Le point de vue est celui de l’enfant, qui découvre le monde des adultes, avec son lot des mystères et déceptions. Le racisme du quotidien est présent mais Marnus pose un regard innocent sur cette question, c’est un enfant qui croit naïvement à ce que ses parents lui disent. Sa mère dit : « Les Coloured sont comme ça. On ne peut jamais leur faire confiance. Après toutes ces années, pendant lesquelles vous leur avez donné un travail et un salaire décent, ils se retournent et vous poignardent dans le dos ». Mais après des phrases comme ça, la mère va montrer de la vraie compassion par les problèmes qui traverse la femme coloured qui fait le service à la maison. Les personnages ont des grosses failles mais ne sont pas unidimensionnels.
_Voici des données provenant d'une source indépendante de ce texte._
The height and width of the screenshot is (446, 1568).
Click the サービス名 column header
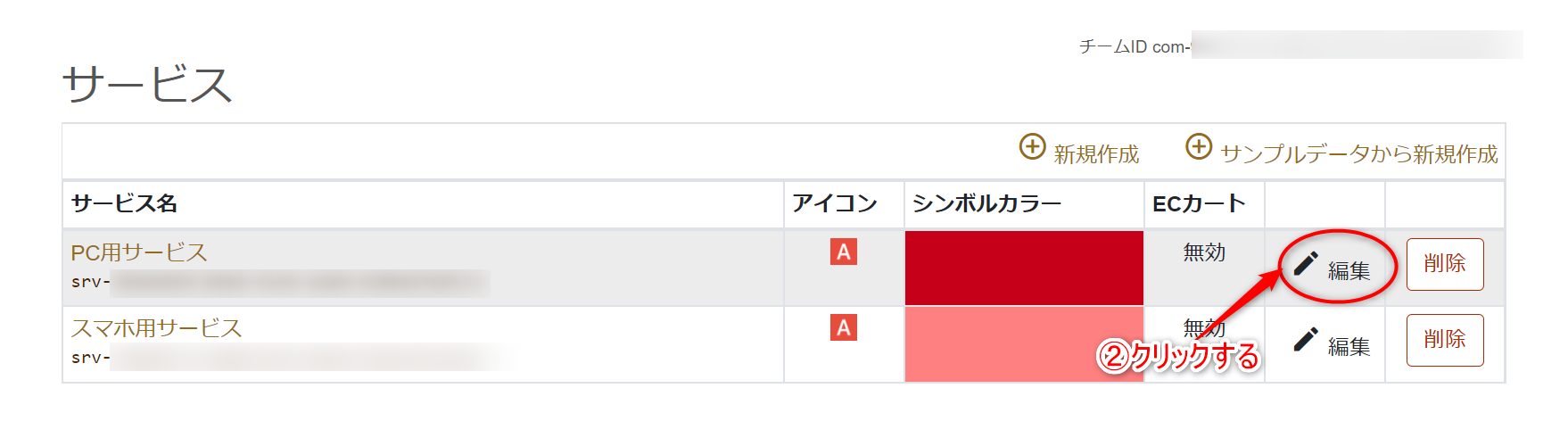(x=124, y=204)
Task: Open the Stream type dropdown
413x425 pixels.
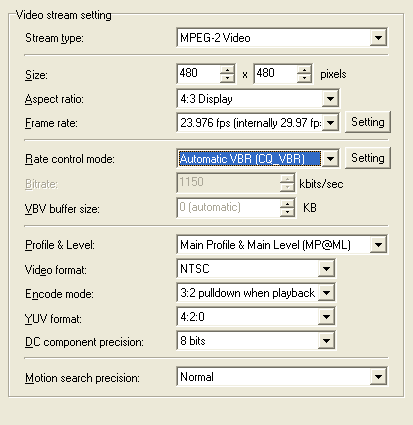Action: coord(378,37)
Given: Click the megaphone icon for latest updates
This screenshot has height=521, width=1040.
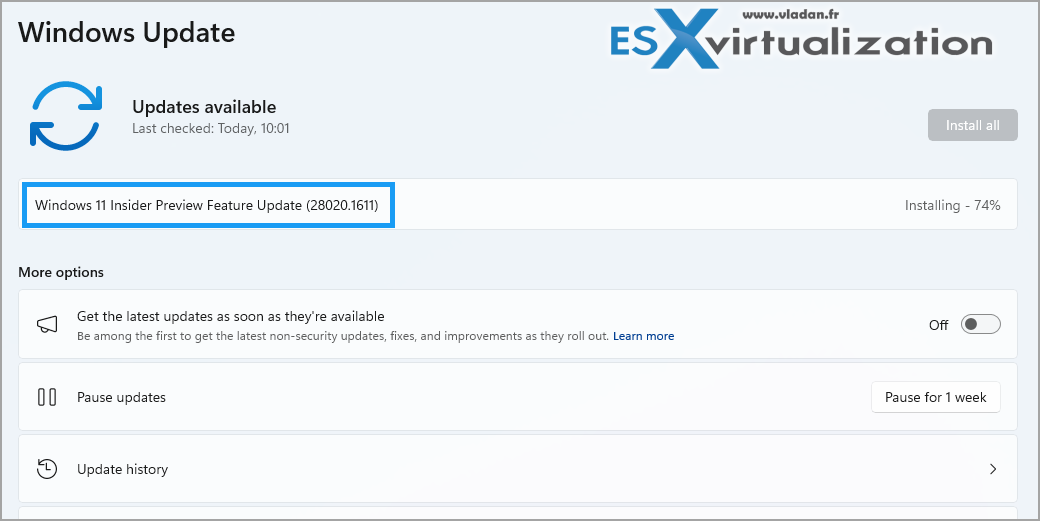Looking at the screenshot, I should [47, 325].

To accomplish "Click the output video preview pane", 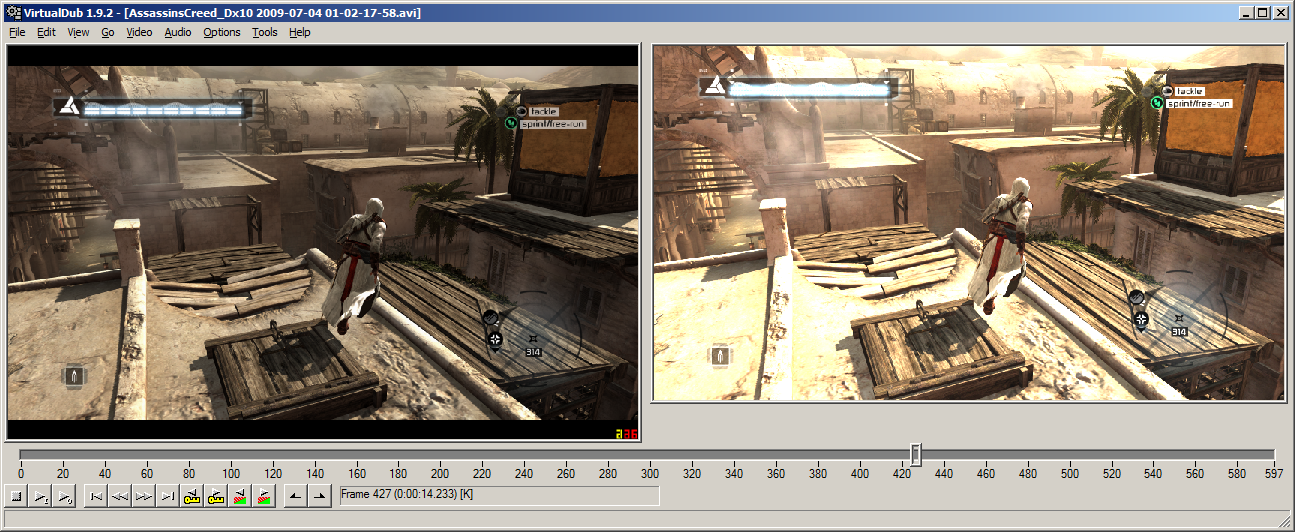I will 968,223.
Marnus, comme la plupart des enfants de son âge, ne remet pas en question le point de vue de ses parents, mais sa sœur, plus âgée, oui. Et c’est à travers d’elle que les premiers doutes vont arriver, et qu’on entamera la déconstruction de ce récit blanc. C’est un bildungsroman, dans lequel le chemin d’apprentissage du garçon se fera au fur et à mesure que l’univers idéalisé de la famille s’écroule en miettes. L’image chrétienne de famille parfaite à la morale stricte contraste énormément avec le racisme quotidien et assumé des parents.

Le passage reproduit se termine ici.